Note: If they are both malformed for some reason, you can use these commands with sqlite3 installed on a Linux system to try to repair one or both of them:
sqlite3 \<malformed\_db\>.dat ".recover" \> salvaged.sql \# parse recoverable portions of the db
sqlite3 new\_fixed.db \< salvaged.sql \# reconstruct a new database with the recovered portions
sqlite3 new\_fixed.db \# try to open the db in sqlite3 again
Output
This plugin outputs the URLs table from the Chrome history database as text, but it also outputs the files that came up as matches during its search. These files can be analyzed manually with any sqlite parser like sqlite3
or sqlitebrowser
, and they contain quite a bit more than this plugin actually prints to the terminal.
Limitations
- I’m new!
I am rather new to writing plugins for Volatility. Even though I tried my best to stick to their recommendations and standards, it’s possible that I fell short in these regards. If anyone more familiar with Volatility plugins has feedback, I would welcome it. - Lack of samples
I tested this on several memory images collected from Windows 10 machines that I own, as well as a few from CTFs or Sherlocks from Hack The Box. All things considered, this isn’t a very large sample size so I can’t be sure how well it will work generalized across any image collected from a Windows machine.
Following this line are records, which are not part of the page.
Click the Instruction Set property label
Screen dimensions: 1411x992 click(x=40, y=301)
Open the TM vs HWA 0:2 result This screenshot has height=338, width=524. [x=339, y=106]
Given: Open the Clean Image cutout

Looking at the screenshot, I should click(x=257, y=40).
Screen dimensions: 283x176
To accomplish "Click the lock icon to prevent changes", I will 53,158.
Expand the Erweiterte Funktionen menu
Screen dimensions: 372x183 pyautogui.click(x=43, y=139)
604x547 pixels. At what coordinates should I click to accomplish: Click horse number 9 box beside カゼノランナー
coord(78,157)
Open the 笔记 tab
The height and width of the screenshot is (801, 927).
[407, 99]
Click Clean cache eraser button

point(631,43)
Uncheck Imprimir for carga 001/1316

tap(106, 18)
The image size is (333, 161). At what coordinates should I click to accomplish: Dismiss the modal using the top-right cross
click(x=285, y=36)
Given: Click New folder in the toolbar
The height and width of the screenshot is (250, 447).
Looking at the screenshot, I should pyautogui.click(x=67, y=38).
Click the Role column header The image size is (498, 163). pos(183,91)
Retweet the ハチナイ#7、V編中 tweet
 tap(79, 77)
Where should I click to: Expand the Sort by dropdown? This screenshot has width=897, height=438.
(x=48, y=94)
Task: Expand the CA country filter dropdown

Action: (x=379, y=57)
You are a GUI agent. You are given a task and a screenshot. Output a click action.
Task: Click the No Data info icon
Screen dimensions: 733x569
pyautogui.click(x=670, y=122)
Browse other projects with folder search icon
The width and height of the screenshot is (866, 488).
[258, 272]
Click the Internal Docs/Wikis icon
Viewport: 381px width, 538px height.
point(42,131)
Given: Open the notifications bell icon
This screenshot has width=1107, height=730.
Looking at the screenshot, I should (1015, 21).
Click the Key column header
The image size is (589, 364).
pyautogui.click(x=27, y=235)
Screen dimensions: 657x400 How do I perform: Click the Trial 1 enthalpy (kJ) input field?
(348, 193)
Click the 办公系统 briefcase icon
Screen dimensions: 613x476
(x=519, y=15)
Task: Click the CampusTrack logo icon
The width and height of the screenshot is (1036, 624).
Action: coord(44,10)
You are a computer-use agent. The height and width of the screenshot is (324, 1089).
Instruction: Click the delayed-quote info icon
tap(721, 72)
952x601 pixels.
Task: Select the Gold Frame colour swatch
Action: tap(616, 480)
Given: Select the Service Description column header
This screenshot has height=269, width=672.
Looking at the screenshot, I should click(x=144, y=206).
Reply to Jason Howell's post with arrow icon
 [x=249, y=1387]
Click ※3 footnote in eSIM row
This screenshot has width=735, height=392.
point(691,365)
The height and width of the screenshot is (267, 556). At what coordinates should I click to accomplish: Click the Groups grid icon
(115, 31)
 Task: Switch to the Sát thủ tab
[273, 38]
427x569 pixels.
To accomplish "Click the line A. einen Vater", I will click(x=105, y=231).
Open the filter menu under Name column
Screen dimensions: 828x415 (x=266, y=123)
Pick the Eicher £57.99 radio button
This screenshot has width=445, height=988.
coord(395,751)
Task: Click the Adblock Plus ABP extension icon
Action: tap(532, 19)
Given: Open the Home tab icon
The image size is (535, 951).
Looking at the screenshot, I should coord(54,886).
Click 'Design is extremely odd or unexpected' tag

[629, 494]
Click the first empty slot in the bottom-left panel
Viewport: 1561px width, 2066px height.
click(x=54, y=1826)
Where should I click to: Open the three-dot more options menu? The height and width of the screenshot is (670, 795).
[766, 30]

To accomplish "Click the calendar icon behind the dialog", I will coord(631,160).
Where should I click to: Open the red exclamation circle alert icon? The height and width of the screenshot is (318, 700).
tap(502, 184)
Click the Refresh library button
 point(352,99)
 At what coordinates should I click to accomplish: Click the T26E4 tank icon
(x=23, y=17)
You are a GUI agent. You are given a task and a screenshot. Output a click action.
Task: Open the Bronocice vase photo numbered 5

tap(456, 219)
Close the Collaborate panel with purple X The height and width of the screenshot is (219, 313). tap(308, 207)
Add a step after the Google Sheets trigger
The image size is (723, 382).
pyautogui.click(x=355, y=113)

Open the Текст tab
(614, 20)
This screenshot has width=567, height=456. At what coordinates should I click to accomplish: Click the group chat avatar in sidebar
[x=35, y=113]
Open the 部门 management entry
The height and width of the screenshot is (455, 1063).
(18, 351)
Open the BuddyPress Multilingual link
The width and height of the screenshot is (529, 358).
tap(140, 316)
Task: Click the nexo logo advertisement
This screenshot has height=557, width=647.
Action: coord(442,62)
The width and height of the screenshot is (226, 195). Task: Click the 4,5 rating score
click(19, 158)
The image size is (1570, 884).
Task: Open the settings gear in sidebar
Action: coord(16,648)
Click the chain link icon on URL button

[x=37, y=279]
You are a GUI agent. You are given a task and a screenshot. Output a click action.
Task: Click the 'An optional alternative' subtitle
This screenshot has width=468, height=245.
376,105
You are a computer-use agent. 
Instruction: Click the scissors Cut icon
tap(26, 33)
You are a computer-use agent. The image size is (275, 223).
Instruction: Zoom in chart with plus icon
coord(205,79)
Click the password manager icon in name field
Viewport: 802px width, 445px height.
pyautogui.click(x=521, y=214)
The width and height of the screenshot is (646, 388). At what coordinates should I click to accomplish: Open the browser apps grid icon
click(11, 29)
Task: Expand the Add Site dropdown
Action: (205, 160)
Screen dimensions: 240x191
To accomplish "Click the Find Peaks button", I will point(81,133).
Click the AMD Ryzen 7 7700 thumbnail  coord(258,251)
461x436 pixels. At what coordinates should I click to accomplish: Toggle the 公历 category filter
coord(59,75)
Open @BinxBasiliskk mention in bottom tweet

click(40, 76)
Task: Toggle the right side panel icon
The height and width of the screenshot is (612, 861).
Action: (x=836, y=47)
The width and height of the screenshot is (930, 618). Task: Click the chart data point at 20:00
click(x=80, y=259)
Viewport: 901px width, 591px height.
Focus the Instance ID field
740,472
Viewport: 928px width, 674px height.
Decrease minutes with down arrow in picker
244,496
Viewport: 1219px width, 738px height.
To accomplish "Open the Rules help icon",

If you have any issues, please create an issue on github and ideally send me some output with-vv
enabled. - Simple filtering approach
The filtering approach I chose just tries to match the regexChrome.\*History$
. That could be too simple and might end up matching files that aren’t actually Chrome history databases. I thought about checking if the file was an SQLite before dumping to add an extra layer of filtering, but that would have meant messing around with the methods indumpfiles
, which I didn’t want to do.
Future improvement
Since this is my first foray into writing a plugin, I’ve kept it fairly basic. However, in the future there are a few directions I might take this project:
- Expand to work on Mac OS and Linux memory images
- Extract more types of information (e.g. downloads, search terms, etc.) based on user prompting
- Extract this type of data from different browsers other than Chrome
- Search for any Chrome instances to extract files from automatically without the user having to enter a PID
- Do more to validate extracted files as SQLite databases
- Add recovery to try to repair databases if they are dumped but malformed
Conclusion
I created this plugin primarily as an educational project, but also in the hopes that someone else might find it useful. It’s not perfect and it’s not hard to access the database, but again, why not automate what we can? I learned a lot about Volatility during this project and I look forward to writing more plugins in the future.